Number of ways of choosing seven children from a classroom of 32 (15 boys, 17 girls) with at least 1 boy

Let's enumerate boys as $B_1,B_2,...,B_{15}$ and girls as $G_1,G_2,...,G_{17}$. Then in your method, we choose one of them first, say $B_1$. Then for the remaining $6$ children, say $B_2$ is among them and the rest is $G_1,G_2,...,G_5$. But this is as same as choosing $B_2$ first and then choosing other $6$ children as $B_1,G_1,G_2,...,G_5$. Although this is only one example, you can easily see that in your method we are overcounting.

Division by 2 is uncorrect, as an alternative you could calculate it as

$$\binom {15}{1}\binom {17}{6}+\binom {15}{2}\binom {17}{5}+\binom {15}{3}\binom {17}{4}+\binom {15}{4}\binom {17}{3}+\binom {15}{5}\binom {17}{2}+\binom {15}{6}\binom {17}{1}+\binom {15}{7}\binom {17}{0}=\sum_{k=1}^7\binom{15}{k}\binom{17}{7-k}$$

showing also that by counting principle

$$\sum_{k=1}^7\binom{15}{k}\binom{17}{7-k}=\binom{32}{7} - \binom{17}{7}$$

and more in general the Vandermonde's identity

$$\binom{m+n}{r}=\sum_{k=0}^r\binom{m}{k}\binom{n}{r-k}$$

Firstly, dividing by $2!$ is not correct, since the groups are not indistinguishable (the first group has one boy, whereas the second group has $6$ children).

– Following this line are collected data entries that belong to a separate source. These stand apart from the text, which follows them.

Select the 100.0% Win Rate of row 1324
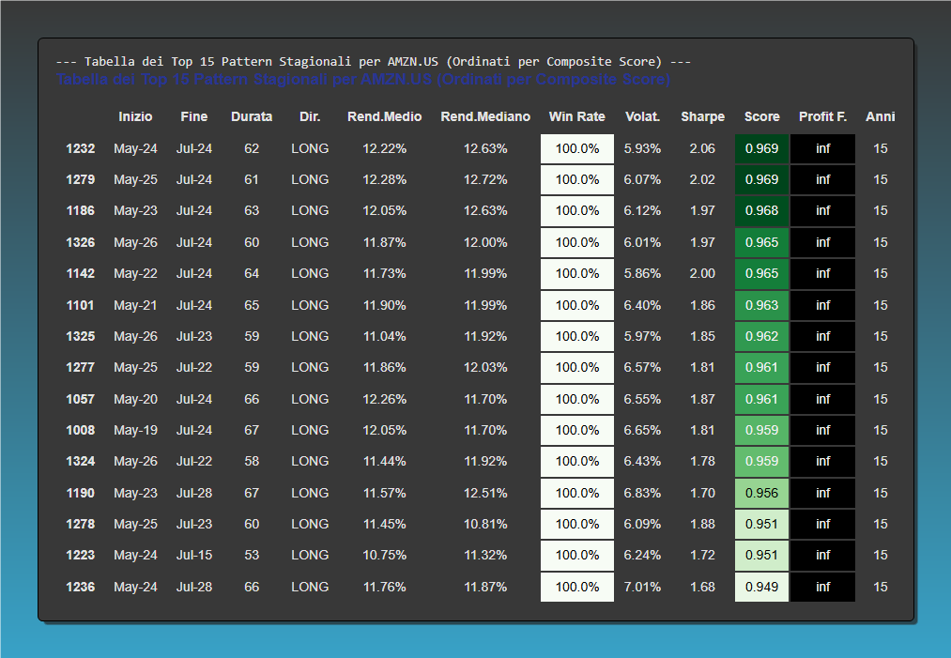Image resolution: width=951 pixels, height=658 pixels. click(576, 461)
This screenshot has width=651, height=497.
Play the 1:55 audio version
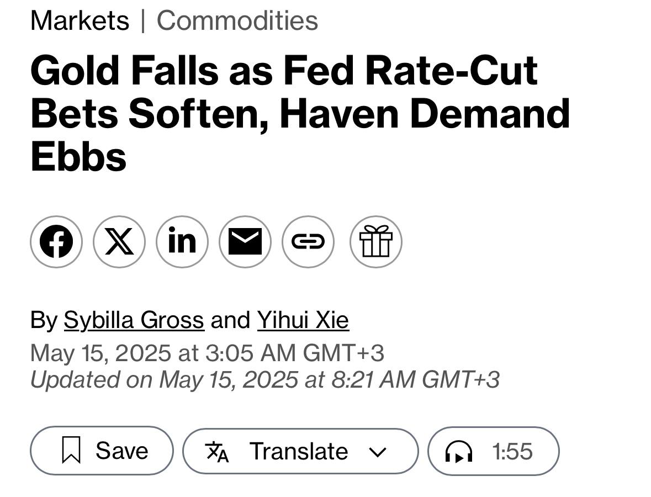(x=493, y=451)
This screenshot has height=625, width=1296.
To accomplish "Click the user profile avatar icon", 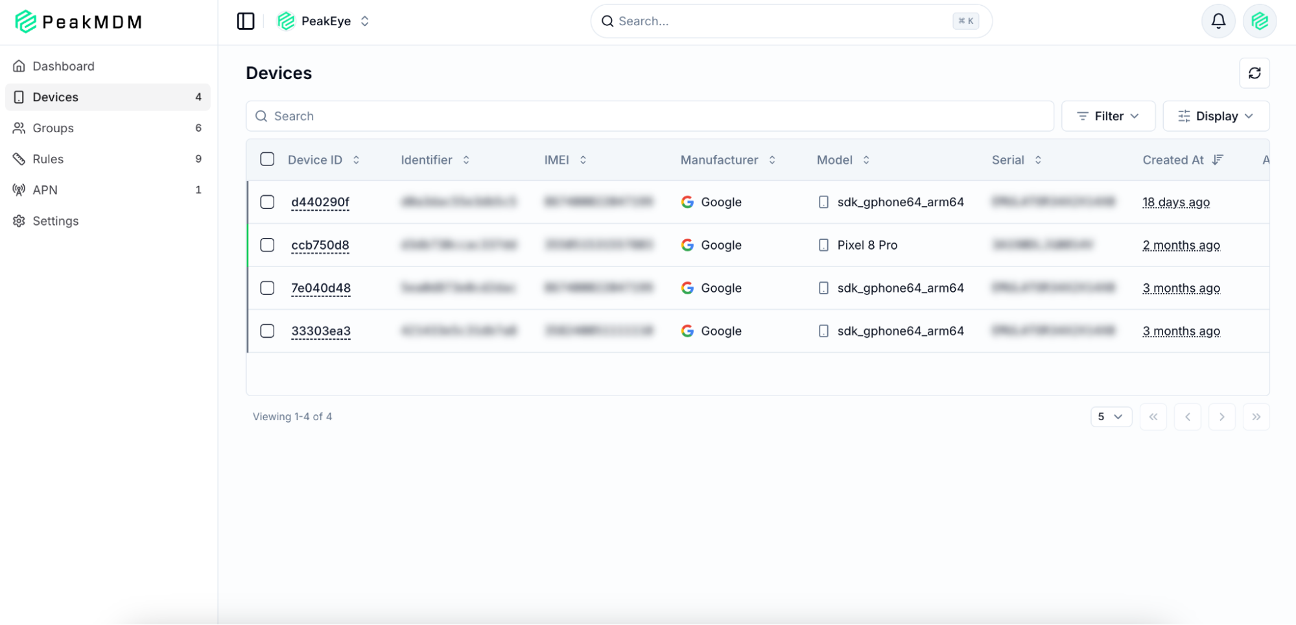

But the numerator is also not correct, since some of the resulting choices are counted exactly once, and some are counted more than once.

For example . . .

If after choosing one boy, the other $6$ choices are girls, the numerator counts that selection exactly once.

On the other hand, if boy #$1$ is chosen first, and boy #$2$ is one of the other $6$ choices, the numerator counts that selection more than once, since you can get the same result by choosing boy #$2$ first, and boy #$1$ as one of the other $6$ choices.